Satu pulau di sebelah pulau seram dan pulau ambon, perbukitan rumput indah menjulang di belakang pelabuhan Namlea yang sedang disinggahi kapal nggapulu sekitar 5 jam. Bukit-bukit yang curam itu indah layak wallpaper windows xp, dan sebuah cerita dari luka galian di tanah bukit itu diceritakan seorang penumpang yang baru saja naik berkenalan denganku, luka itu adalah tambang emas.

Dahulu buru terkenal akan minyak kayu putihnya yang konon bisa menyembuhkan banyak penyakit. Minyak yang jauh lebih mahal daripada minyak kayu putih pabrikan, yang bahkan walau sudah diragukan kemurnian campurannya, di ambon semua teman seperjalananku tetap membelinya seharga 100 ribu per botol. Komoditi masyarakat lokal yang sekarang katanya sudah sangat langka, karena petani-petani kayu putih tersebut telah berpindah profesi menjadi sesuatu yang lebih menggiurkan, penambang emas. Dimulai di tahun 2010, dimana salah seorang petani berhasil menyuling emas di tempat yang katanya dia ketahui lewat mimpi. Tersebarlah informasi tersebut, dan tidak hanya warga lokal buru yang menjadi penggiat penambang emas, seluruh masyarakat di indonesia yang mengetahui kabar itu berbondong-bondong datang untuk menjadi penggiat pertambangan tersebut. membayar yang hampir bisa dibilang tiket menambang sebesar 700 ribu untuk tenggat waktu 3 bulan penambangan kepada marga-marga lokal adalah kegiatan yang kini menjadi untung-untungan karena ada kemungkinan untuk tidak dapat emas sama sekali. Ratusan meter dalam tergali untuk terus memenuhi rasa lapar akan emas dari tanah yang tidak bisa di ambil oleh pemerintah tersebut, tanah adat.

Kerusuhan terjadi di awal-awal tahun 2013. Pembunuhan tiba-tiba seperti memenggal kepal, menombak, hingga memanah dilakukan oleh warga lokal yang telah menjatuhkan banyak korban.
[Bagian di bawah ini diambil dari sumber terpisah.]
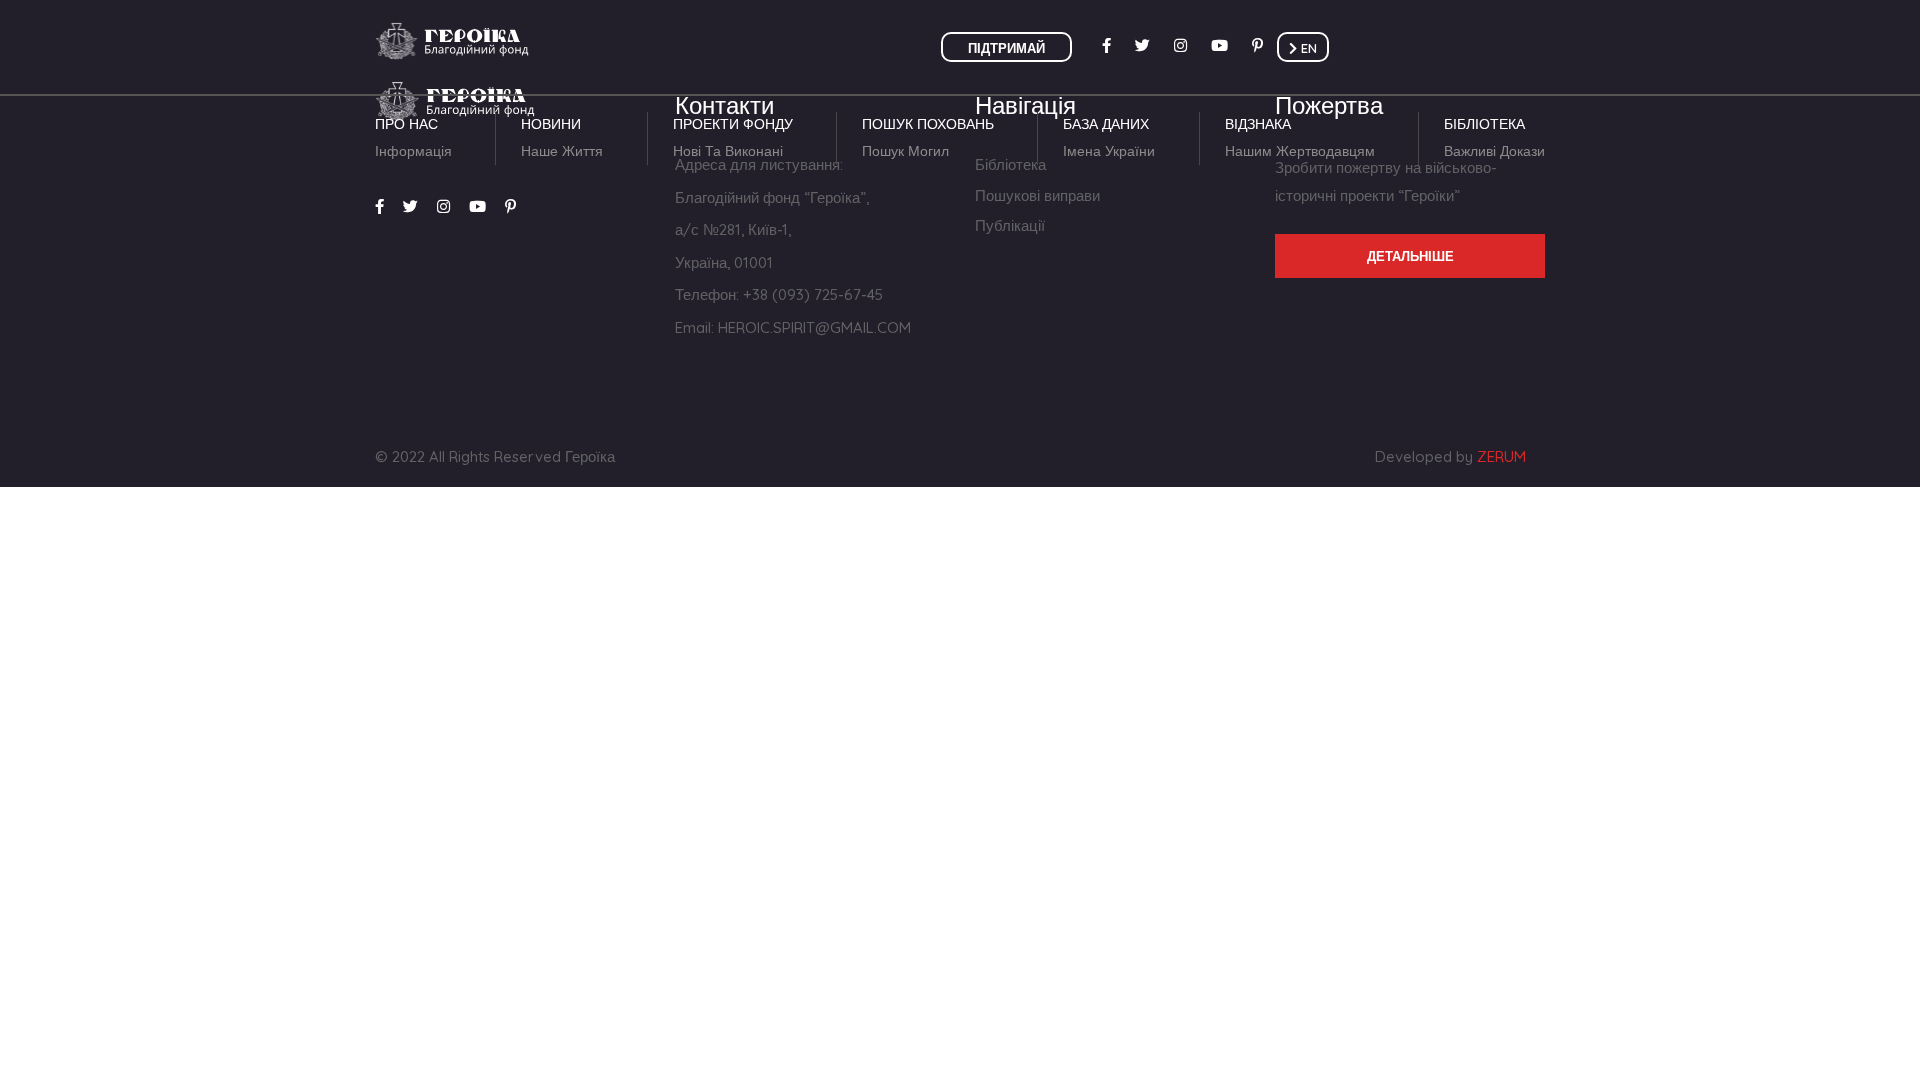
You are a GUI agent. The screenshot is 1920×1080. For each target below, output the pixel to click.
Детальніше (1410, 256)
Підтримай (1006, 48)
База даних (1109, 137)
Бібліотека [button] (1494, 137)
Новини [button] (562, 137)
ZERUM (1501, 456)
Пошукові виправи (1037, 195)
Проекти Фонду (733, 137)
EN (1307, 48)
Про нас (413, 137)
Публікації (1010, 225)
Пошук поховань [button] (928, 137)
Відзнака (1300, 137)
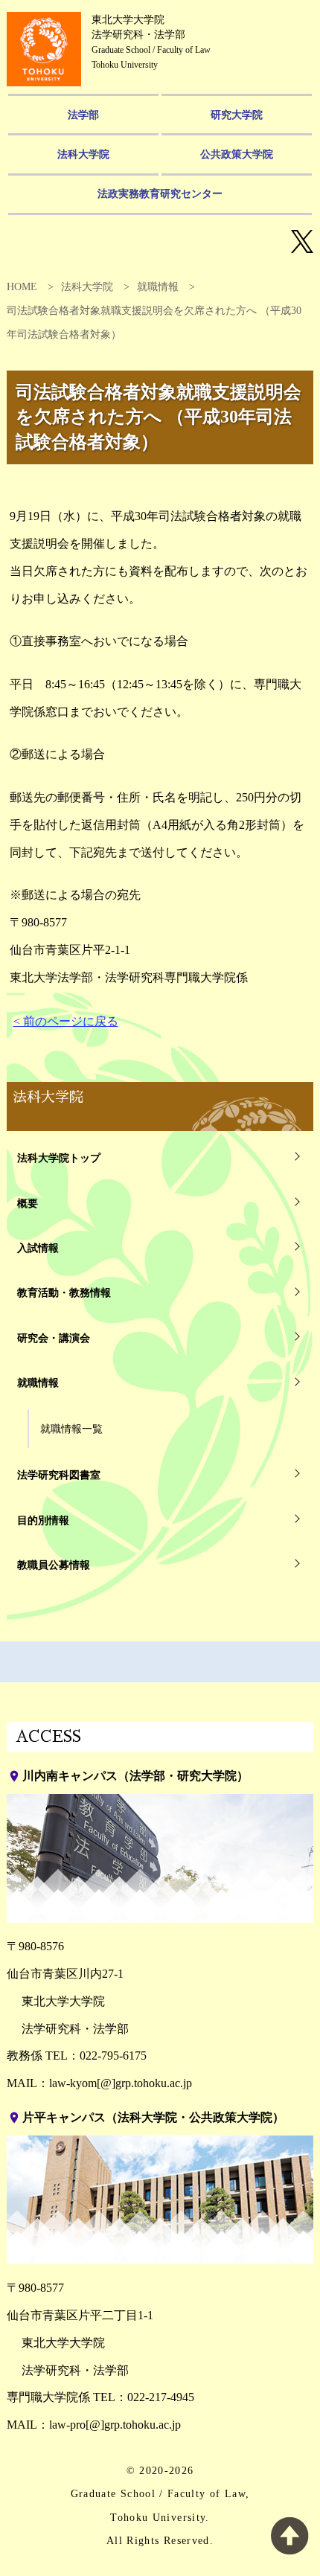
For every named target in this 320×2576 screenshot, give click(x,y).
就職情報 (158, 286)
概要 (27, 1203)
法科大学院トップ (58, 1158)
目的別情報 (43, 1520)
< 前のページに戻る (65, 1021)
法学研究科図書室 (58, 1475)
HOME (22, 286)
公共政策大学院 (236, 154)
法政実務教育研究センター (160, 193)
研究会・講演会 (53, 1338)
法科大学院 (83, 154)
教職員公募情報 (53, 1565)
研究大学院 (237, 115)
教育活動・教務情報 (64, 1292)
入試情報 (38, 1248)
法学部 (83, 115)
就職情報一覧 (71, 1429)
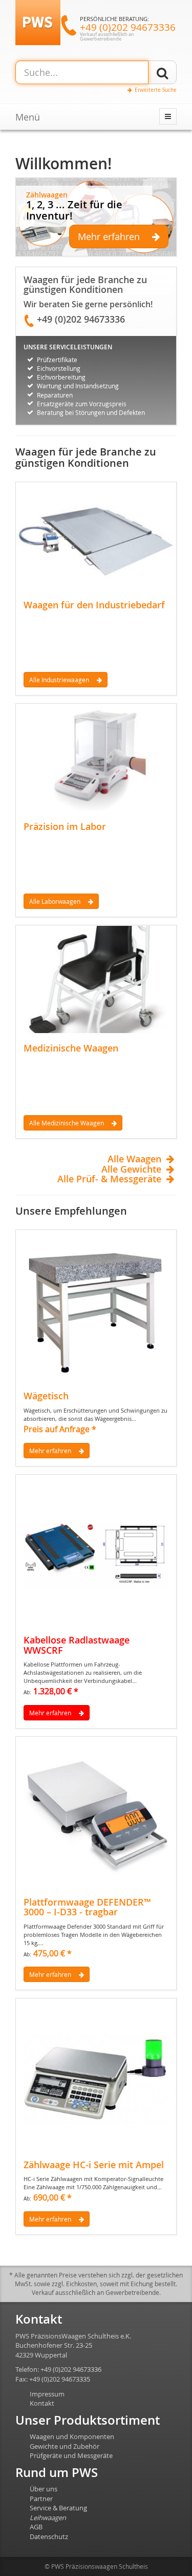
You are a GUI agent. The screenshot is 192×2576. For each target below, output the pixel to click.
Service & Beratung (58, 2507)
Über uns (43, 2488)
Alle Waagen (134, 1159)
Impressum (47, 2394)
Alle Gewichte (131, 1169)
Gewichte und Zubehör (64, 2446)
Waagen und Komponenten (72, 2436)
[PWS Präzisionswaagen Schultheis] (37, 22)
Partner (41, 2498)
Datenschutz (49, 2536)
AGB (36, 2526)
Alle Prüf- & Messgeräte (109, 1179)
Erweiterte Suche (156, 90)
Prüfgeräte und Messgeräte (71, 2455)
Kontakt (42, 2403)
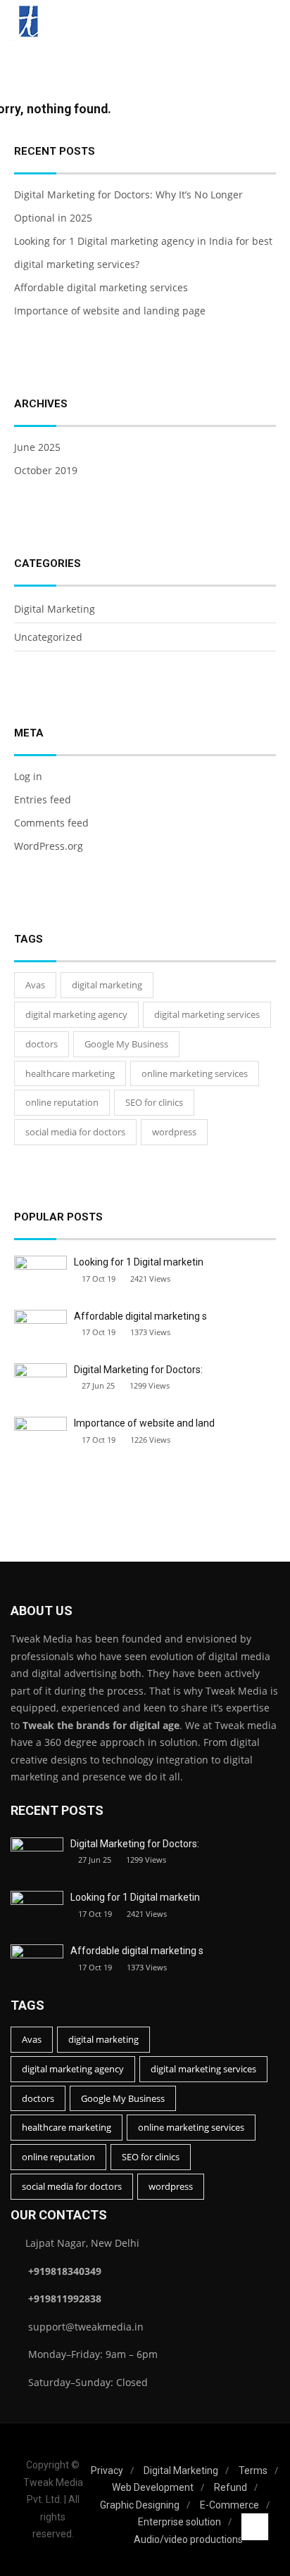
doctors (41, 1044)
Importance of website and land (144, 1423)
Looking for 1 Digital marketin (138, 1262)
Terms (253, 2470)
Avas (35, 984)
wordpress (174, 1132)
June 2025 (37, 447)
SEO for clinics (154, 1102)
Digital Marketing (54, 609)
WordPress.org (48, 846)
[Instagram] (10, 2490)
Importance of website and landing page (110, 310)
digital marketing (107, 984)
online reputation (62, 1102)
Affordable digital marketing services (101, 287)
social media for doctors (75, 1132)
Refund (230, 2487)
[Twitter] (10, 2518)
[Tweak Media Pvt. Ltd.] (28, 22)
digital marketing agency (76, 1014)
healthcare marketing (70, 1073)
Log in (28, 776)
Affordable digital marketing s (140, 1316)
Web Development (153, 2487)
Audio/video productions (188, 2539)
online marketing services (194, 1073)
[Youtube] (13, 2547)
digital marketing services (207, 1014)
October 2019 (45, 470)
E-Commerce (229, 2505)
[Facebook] (7, 2461)
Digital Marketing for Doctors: (138, 1369)
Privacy (107, 2470)
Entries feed (42, 799)
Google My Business (126, 1044)
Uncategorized (48, 637)
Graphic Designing (139, 2505)
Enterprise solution (179, 2521)
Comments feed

Darah dan nyawa yang tertumpah dalam rangka sebuah pengorbanan tumbal untuk sang tanah agar terus memberikan emasnya. Suasana mencekam terjadi kepada para penambang yang tidak bisa melawan perilaku mereka tuan tanah. Uang yang ditarik secara bergilir dari tiap-tiap marga yang ada pun tidak memberikan rasa aman bagi penambang yang dihantui oleh bayangan akan menjadi tumbal bagi tanah ini. Kerusuhan masih berlanjut entah sampai kapan, terakhir adalah sebelum masuk bulan puasa, satu setengah bulan yang lalu.

Pemerintah yang tidak bisa masuk ke tanah adat, dan wewenang raja adat yang mulai di acuhkan kebijakannya, tidak memberikan sebuah kesimpulan moral yang harus diterapkan pada kondisi yang ada ini. Berlanjut layaknya bukan sebuah kriminalitas, untuk makan di daerah tambang kita harus bercengkerama dengan lalat-lalat dari mayat tumbal tanah tambang emas buru.